[Guest post by Matthew Zeitlin]
An under-remarked upon aspect of the debt ceiling debate is the so-called “carried interest” loophole. The way this works is that the managers of a private equity, hedge, venture capital, or private real estate fund pay the capital gains rate on the income they accrue from the profits of an investment, even from the money that other people or organizations or people put into the fund. Typically, the fee structure for an investment fund is “two and twenty,” so that, if Jonathan Chait gives me $100 and I then produce a 100 percent return on this $100, I, the investment manager, would get $2 for managing the fund and then $20 of “carried interest” on the gains of the fund. On the $20, I would then pay the capital gains rate, not the income rate, even though it is not my own capital—it is my management of other people’s—that is generating the investment gains (investment managers also contribute to these funds in order to have “skin in the game,” though that’s immaterial to the carried-interest question). At one point, it seems, the White House supporting treating carried interest as normal income as part of a debt ceiling deal.

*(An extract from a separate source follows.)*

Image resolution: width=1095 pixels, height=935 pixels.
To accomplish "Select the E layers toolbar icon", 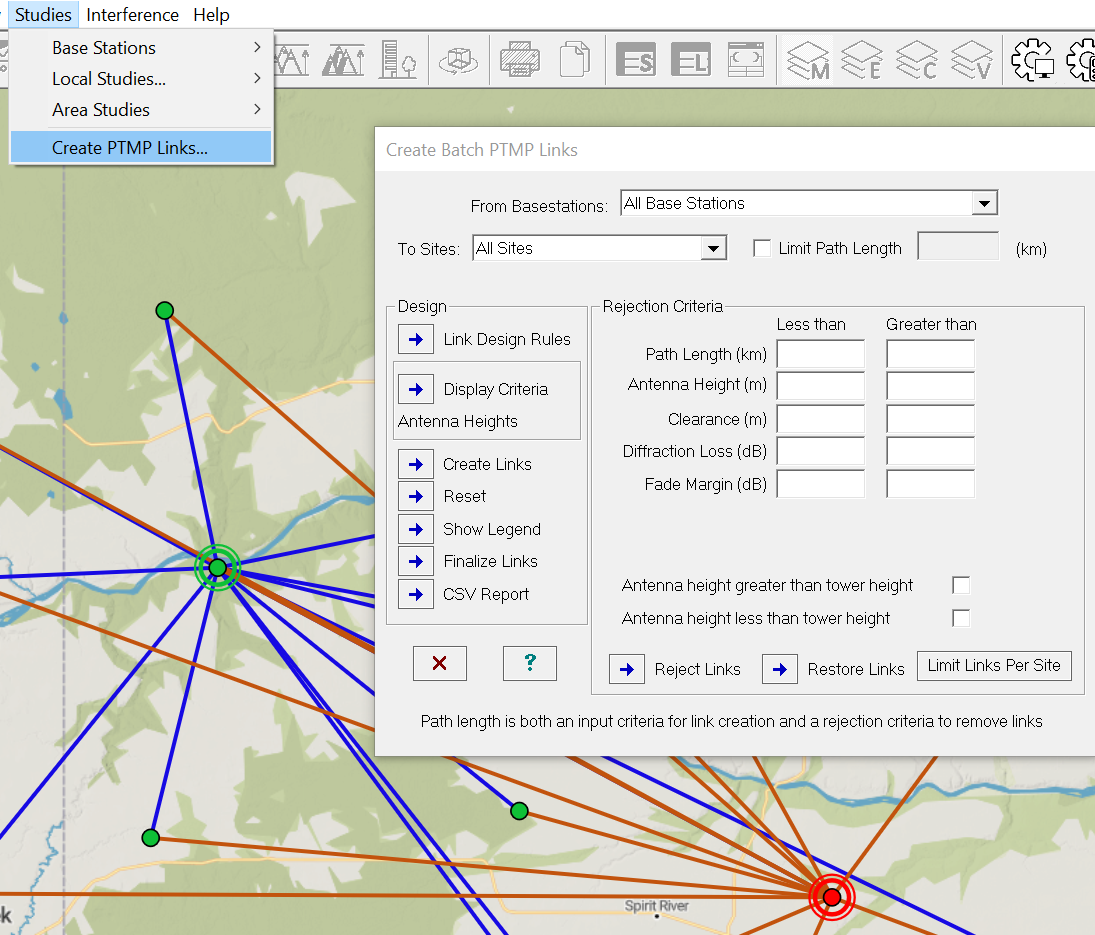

By way of Ben Smith (who describes the carried-interest tax treatment as capital gains rates on “bonuses,” which does not strike me as quite right) comes the not-exactly-surprising news that two House Democrats, Mike Quigley and Jared Polis, have come out against adjusting the taxation of carried interest so that it is taxed at the normal income rate instead of the capital gains rate. Putting aside the policy merits, it is hard to imagine a worse representative for the Democratic opposition to adjusting carried-interest taxation than Jared Polis. That’s because he’s incredibly rich. According to 2009 data from the Center for Responsive Politics (CPR), his net worth is somewhere between $36 million and $285 million. Moreover, over Polis’s career, three of the top-five sources of donations have been “Securities & Investment,” what the CPR calls “Miscellaneous Finance” and “Real Estate,” all of which are affected by the capital gains treatment for carried interest.
Not only does it seem as though Polis is protecting his contributors; it also seems he is an incredibly rich individual going out of his way to protect other incredibly rich individuals. For example, according to research done by Steven Kaplan and Joshua Rauh, “the top 25 individual hedge fund managers in the U.S. earned a combined total of $5.2 billion, $6.3 billion and over $9 billion, respectively, in 2003, 2004 and 2005”and that “nine times as many Wall Street investors earned in excess of $100 million as public company CEOs. In fact, the top 25 hedge fund managers combined appear to have earned more than all 500 S&P 500 CEOs combined.”
There may very well be good reasons to tax carried interest at the capital gains rate, but Jared Polis’s open support for maintaining the tax preference sure looks like protecting his own.